Well, again, the question was specifically regarding the RCC beliefs and those beliefs do not include damning people for not being Catholic or for not being Christian or for not believing in God in some specific way. There is more info on the subject on page 3 of the “Let ARG220 Live?” thread in the BBQ pit.


Tom~

You’re right, Tom, I was being mentally led astray by the fact that some Evangelicals also have the Catholic view of hell but have a different view of how you get there, and not long ago I was having an argument with an Evangelical on this very subject.

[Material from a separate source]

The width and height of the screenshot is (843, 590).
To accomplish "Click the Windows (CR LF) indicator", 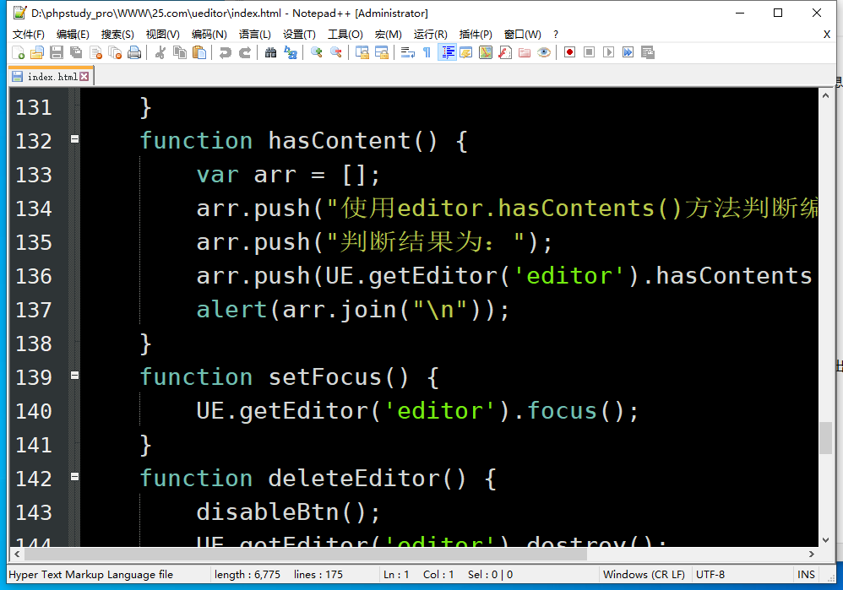I will [x=644, y=574].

The RCC teaching, frankly, I don’t understand well enough to comment on. Your explanation of it was interesting but left me with unanswered questions. However, we’ve already dragged this thread too far away from its subject so maybe another time.

You HOPE to get a better job
You WISH to get a million dollars
You PRAY for God to do what is best.

Domina,

Sorry for the delay in answering, you can well see why analogies using life on earth to explain Godly things don’t completely hold up.

I understand you counter-analogy of never having known the parents and also the orphanage. But God is not a person here on earth, yes I believe that Jesus was God on earth, but he was only here for a short time.

Let’s say God did reveal himself, what would he have to do to get you to believe it was him? If you did believe and he told you to read the bible that he left, would you want more?

There is a joke.

A town begins to flood and a local believer proclaims that God will save him. The water rises to the level of his porch, a boat comes along and he is invited in. The man says, “No God will save me from this flood.” The water continues to rise and he climbs to the roof of the porch, another boat comes along and again he refuses to go proclaiming God will save him. The water continues to rise and he climbs to the second story on his house, a helicopter comes and he still proclaims, “God will save me, I have faith.” Eventually, he dies in the flood. When he gets to Heaven, he asks God, “Why did you not save me from the flood?” God’s reply, “I sent two boats and a helicopter, what more did you want?”

The point is God sent us the Bible, by communicating with others in the past, He sent his son Jesus to be the ultimate sacrifice, he gave humans a nature to seek something more than themselves and he still communicates with people today. We are the messengers of God, we are to show all people what a loving God he truely is. If you choose not to believe the bible and the followers, then what more do you want God to do?